With its new per-user model, Microsoft is doing away with this scheme. Customers will be able to buy Windows Software Assurance per User and use Windows on whatever devices they want -- even ones running iOS and Android.

This is a big shift that reflects Microsoft CEO Satya Nadella's goal of getting Microsoft software running on as many devices as possible. It's also a sign of how much Microsoft's thinking has changed since it introduced the Windows CDL in April 2012 in what was widely seen as a tax for iPad and Android devices.

But according to Paul DeGroot, principal analyst at Pica Communications, a Microsoft licensing consultancy in Camano Island, Wash., the per-user Windows option still comes with some strings attached.

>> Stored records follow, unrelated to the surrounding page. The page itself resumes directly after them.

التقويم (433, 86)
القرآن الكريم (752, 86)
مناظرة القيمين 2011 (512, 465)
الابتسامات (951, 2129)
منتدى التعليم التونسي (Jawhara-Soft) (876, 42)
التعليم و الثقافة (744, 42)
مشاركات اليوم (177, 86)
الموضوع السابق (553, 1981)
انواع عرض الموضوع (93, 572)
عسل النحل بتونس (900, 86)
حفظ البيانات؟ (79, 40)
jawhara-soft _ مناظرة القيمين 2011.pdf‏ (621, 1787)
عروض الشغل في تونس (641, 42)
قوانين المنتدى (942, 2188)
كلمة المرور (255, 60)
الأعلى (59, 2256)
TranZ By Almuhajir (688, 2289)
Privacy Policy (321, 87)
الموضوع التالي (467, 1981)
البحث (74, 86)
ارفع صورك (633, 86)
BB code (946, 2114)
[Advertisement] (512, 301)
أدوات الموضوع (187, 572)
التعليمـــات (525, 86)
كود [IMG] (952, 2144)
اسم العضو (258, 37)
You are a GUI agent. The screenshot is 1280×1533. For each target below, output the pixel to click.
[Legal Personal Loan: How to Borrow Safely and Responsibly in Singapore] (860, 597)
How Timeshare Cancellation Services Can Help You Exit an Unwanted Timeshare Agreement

Customers will still need to buy a Windows enterprise license for a device before they can buy the per-user option.

"In some cases, the other devices you are using or accessing also need to be licensed. So device licensing hasn't gone away. They have just added user licensing which gives you a bit more flexibility," DeGroot said.

While per-user licensing does solve some longstanding issues with Windows virtual desktops, the fact remains that customers will still have to pay more to obtain the flexibility it promises, according to DeGroot.

Microsoft licensing has always been complex territory, even for the handful of large partners that Microsoft permits to handle licensing transactions. One such partner, SHI, said it's ready to help customers make the transition.

"This complex shift can be quite difficult to understand, given the number of iterations to licensing requirements and models, procurement options and pricing plans," Blake Gollnick, Microsoft practice director at SHI, said in a blog post last week.